Content starts

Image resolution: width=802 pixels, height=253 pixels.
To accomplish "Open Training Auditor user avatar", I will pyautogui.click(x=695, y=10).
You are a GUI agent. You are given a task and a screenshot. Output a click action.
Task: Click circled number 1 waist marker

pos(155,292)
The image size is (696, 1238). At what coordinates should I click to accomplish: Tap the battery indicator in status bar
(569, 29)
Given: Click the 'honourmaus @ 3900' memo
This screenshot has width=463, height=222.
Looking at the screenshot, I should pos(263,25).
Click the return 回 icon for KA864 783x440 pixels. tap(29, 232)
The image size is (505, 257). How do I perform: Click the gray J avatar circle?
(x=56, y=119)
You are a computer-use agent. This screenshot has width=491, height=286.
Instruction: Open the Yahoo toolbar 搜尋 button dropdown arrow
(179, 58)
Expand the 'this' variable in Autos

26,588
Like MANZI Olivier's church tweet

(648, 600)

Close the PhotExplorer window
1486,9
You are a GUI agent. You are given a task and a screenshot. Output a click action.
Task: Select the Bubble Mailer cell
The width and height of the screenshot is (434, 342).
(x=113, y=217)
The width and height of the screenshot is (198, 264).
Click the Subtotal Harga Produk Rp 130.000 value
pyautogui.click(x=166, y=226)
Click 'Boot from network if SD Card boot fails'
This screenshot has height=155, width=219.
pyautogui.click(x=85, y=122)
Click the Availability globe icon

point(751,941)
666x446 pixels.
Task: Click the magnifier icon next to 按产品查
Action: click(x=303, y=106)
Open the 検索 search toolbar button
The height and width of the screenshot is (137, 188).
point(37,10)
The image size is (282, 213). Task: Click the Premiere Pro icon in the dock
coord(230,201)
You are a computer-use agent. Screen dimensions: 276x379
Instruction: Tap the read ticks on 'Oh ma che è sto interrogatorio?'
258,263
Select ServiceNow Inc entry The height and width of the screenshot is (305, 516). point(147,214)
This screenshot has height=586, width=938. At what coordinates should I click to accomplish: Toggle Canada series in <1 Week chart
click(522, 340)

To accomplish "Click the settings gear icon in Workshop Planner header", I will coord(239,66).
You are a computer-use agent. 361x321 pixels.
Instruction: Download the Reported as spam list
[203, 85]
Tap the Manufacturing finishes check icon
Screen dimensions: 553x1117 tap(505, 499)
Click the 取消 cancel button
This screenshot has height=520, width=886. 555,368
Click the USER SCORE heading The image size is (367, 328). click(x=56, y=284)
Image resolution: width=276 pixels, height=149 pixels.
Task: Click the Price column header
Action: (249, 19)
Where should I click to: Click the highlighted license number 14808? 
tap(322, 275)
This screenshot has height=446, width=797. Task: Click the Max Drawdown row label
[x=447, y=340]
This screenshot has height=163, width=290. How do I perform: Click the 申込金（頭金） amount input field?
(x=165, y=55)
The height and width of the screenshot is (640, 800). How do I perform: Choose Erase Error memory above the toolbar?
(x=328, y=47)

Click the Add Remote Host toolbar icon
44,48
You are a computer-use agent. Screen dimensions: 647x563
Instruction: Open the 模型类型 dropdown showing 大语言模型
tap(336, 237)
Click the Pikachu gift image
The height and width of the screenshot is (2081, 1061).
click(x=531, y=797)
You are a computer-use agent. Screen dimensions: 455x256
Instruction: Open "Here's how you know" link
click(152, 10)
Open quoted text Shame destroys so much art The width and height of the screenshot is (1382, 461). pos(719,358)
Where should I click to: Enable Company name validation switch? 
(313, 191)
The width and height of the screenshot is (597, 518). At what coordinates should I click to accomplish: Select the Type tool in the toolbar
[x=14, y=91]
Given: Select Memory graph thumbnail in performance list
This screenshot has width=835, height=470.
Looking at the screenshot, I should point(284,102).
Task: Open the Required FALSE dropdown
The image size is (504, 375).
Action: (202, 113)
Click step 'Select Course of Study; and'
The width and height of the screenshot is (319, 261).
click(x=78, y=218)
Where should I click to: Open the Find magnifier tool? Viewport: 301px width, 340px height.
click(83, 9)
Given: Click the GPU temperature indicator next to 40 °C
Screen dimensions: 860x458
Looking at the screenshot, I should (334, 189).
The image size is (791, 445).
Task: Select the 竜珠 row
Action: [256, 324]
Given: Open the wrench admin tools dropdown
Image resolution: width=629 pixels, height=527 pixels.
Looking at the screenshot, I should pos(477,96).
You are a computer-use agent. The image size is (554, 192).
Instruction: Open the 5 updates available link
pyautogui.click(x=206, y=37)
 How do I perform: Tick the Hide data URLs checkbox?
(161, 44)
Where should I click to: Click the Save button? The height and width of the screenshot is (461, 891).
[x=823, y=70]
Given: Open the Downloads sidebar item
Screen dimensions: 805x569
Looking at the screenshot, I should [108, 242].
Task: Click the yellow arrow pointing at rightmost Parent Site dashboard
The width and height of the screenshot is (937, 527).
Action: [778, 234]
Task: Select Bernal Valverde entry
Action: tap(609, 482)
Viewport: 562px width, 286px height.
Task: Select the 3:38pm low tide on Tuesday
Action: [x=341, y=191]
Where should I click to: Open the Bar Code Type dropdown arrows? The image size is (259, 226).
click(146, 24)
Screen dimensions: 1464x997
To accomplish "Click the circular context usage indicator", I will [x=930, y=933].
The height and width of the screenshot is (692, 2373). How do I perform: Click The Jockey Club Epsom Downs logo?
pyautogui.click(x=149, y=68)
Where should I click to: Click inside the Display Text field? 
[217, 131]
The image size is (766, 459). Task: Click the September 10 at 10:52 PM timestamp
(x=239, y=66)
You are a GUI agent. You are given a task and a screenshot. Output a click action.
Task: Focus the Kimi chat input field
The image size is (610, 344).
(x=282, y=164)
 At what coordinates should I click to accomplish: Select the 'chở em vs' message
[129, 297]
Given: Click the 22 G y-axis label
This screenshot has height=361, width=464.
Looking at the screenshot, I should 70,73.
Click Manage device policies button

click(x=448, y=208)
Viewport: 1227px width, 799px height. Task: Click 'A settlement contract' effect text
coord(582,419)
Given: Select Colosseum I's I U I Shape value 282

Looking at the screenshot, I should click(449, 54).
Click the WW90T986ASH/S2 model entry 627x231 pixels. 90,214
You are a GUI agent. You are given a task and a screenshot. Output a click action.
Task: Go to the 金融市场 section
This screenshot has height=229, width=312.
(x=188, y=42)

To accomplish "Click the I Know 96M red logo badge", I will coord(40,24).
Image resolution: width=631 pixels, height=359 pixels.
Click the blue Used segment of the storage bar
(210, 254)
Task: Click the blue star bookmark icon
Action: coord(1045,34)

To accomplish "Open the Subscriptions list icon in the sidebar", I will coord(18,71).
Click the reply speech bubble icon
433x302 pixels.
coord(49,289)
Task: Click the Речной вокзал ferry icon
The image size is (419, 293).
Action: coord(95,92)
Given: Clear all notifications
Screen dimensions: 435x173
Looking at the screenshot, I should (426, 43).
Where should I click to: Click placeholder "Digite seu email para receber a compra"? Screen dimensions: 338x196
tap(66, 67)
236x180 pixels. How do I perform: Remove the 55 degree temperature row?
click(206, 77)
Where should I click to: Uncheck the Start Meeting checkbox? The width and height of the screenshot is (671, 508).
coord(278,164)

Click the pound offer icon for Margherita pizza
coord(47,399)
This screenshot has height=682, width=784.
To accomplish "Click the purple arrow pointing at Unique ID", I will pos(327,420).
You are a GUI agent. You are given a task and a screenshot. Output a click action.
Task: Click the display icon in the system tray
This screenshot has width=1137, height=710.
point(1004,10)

Content ends

Directions for this task: If a line of the entries contains "sidebar", it counts; give the total of such lines and nothing more.

Result of the exercise: 2